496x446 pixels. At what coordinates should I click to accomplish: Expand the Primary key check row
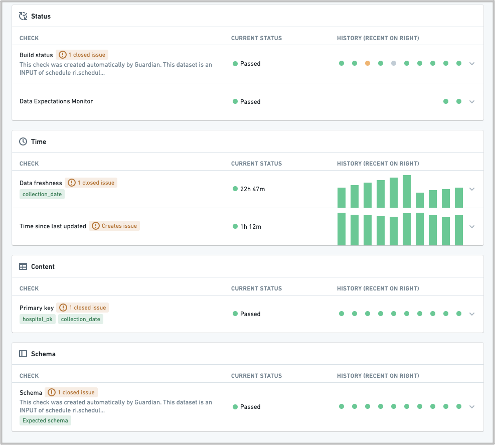tap(472, 314)
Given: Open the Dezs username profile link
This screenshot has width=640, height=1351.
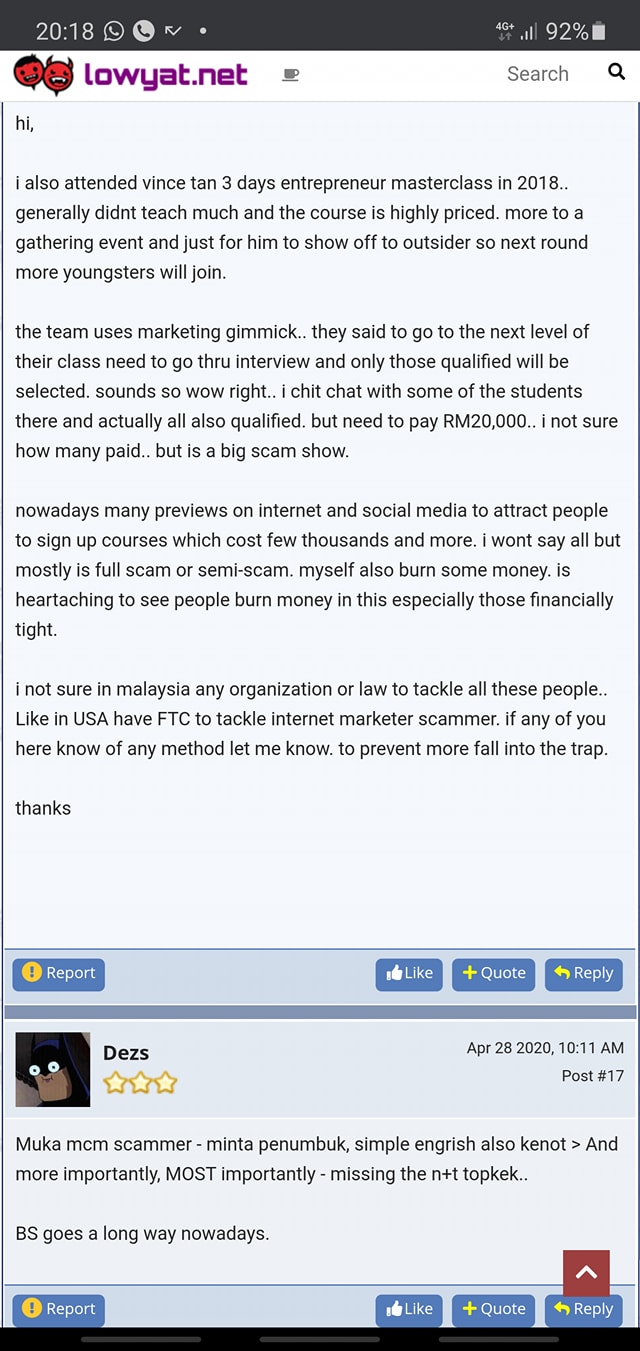Looking at the screenshot, I should [x=126, y=1053].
* * * *
• **Task goal**
Quote the text of every item above word for word, leaving out the pictures.

• **Task solution**
496x446 pixels. At what coordinates should I click to accomplish: Expand the Primary key check row
tap(472, 314)
Given: Open the Dezs username profile link
This screenshot has width=640, height=1351.
Looking at the screenshot, I should [x=126, y=1053].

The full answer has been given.